§ **Selected passage**

Water Classification: Optical Imagery

Import water classifier

This notebooks uses WOFS. A water classification algorithm for landsat imagery, developed by Geoscience Australia.


In [ ]:
from utils.data_cube_utilities.dc_water_classifier import wofs_classify

Classify

wofs_classify is used. An additional mask is passed in that indicates the presence of clouds


In [ ]:
water_classifications = wofs_classify(landsat_dataset, clean_mask= clean_mask_ls8(landsat_dataset), no_data= np.nan)

Visualize optical water classifciaton

A percentage (between the range of [0-1]) denotes the frequency of water in any given area,


In [ ]:
%matplotlib inline
def aspect_ratio_helper(x,y, fixed_width = 20):
    width = fixed_width
    height = y * (fixed_width / x)
    return (width, height)

In [ ]:
import matplotlib.pyplot as plt  

plt.figure(figsize = aspect_ratio_helper(*reversed(list(water_classifications.wofs.shape)[1:])))
water_classifications.mean(dim = 'time').wofs.plot(cmap = "jet_r")

Train WASARD water classifier using optical data

Import wasard


In [ ]:
from utils.data_cube_utilities import wasard

Train WASARD classifier

In this case only data from samoa will be used. In the general case, It is suggested that a geographicall varied dataset is used to train the model.


In [ ]:
samoa_classifier = wasard.wasard_classifier(sar_dataset=sentinel_dataset,
                                              landsat_dataset=landsat_dataset)

Water Classifcation: WASARD

Classify


In [ ]:
samoa_classified = samoa_classifier.wasard_classify(sentinel_dataset)

Visualize WASARD SAR water classifciaton

A percentage (between the range of [0-1]) denotes the frequency of water in any given area,


In [ ]:
plt.figure(figsize = aspect_ratio_helper(*reversed(list(water_classifications.wofs.shape)[1:])))
samoa_classified.wasard.mean(dim = "time").plot(cmap = "jet_r")

§ **Task statement**
Do these statements agree with the water classification notebook? Answer yes or no for each and quote the deciding words. (a) WOFS was developed by Geoscience Australia. (b) Here the WASARD classifier is trained on a geographically varied dataset. (c) The extra mask passed to wofs_classify indicates the presence of clouds.

§ **Stored data**

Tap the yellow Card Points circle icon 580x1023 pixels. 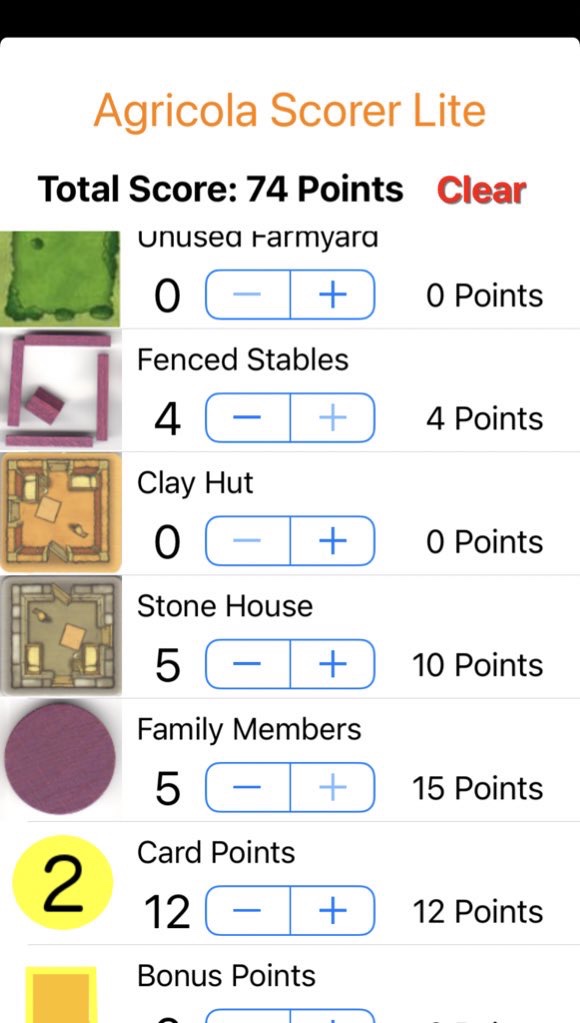pyautogui.click(x=63, y=882)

§ **Result of this exercise**
(a) Yes: "A water classification algorithm for landsat imagery, developed by Geoscience Australia."
(b) No: "In this case only data from samoa will be used."
(c) Yes: "An additional mask is passed in that indicates the presence of clouds"